En 1906, Qiu Jin retourna à Shaoxing
pour y créer la base d’appui de l’Association de libération. Elle
y organisa les forces armées avec Xu Xilin et prépara l’insurrection
armée anti-Qing.
En juillet 1907, le plan de l’insurrection
a été mis au jour et Xu Xilin a été obligé d’accepter
le combat sans préparation à Anqing, dans la province de l’Anhui.

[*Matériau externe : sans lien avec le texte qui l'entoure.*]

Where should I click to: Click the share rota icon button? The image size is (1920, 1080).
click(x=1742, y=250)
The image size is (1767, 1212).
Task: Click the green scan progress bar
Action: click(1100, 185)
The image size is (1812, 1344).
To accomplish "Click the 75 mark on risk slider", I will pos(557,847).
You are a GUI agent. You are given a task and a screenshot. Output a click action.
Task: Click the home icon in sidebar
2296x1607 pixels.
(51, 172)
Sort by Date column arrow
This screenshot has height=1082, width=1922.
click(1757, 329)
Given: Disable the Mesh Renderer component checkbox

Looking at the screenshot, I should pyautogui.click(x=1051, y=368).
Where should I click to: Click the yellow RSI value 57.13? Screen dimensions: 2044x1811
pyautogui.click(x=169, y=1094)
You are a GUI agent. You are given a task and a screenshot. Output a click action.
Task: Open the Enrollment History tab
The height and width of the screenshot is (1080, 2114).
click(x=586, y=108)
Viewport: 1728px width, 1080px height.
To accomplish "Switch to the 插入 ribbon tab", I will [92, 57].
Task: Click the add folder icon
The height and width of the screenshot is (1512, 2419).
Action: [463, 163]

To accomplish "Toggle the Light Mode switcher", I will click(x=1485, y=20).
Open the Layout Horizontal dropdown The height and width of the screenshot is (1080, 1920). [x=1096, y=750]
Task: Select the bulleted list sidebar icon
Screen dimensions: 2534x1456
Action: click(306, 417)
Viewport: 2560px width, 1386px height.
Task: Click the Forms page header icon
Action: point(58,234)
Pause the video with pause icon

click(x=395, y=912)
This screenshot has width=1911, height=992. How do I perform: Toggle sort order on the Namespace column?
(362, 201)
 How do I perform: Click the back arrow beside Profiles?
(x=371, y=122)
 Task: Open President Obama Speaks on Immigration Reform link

Bien que Xu y ait tué le gouverneur En Ming, l’insurrection
a abouti rapidement à un fiasco. Dans la province du Zhejiang,
l’insurrection armée dirigée par Qiu Jin n’a pas fini mieux que
l’autre. Pour éveiller les masses, elle a donc décidé de mener
un combat décisif. Vaincue par un ennemi supérieur en nombre,
Qiu Jin s’est faite prisonnière et a été exécutée après l’échec
de cette insurrection. Cette année-là, Qiu Jin n’avait que 32
ans.
Quatre ans plus tard, le gouvernement
corrompu de la dynastie des Qing a été renversé. Dès lors, on
a proclamé la fin de la domination anarchique et féodale. Dans
la longue histoire de la Chine, de telles jeunes filles sont mortes
après avoir accompli leur propre mission. Elles ont laissé d’innombrables
histoires inachevées qui ont été reprises par le ballet, l’opéra
et le théâtre traditionnels. Ces histoires représentent des richesses
spirituelles précieuses qui méritent réflexion.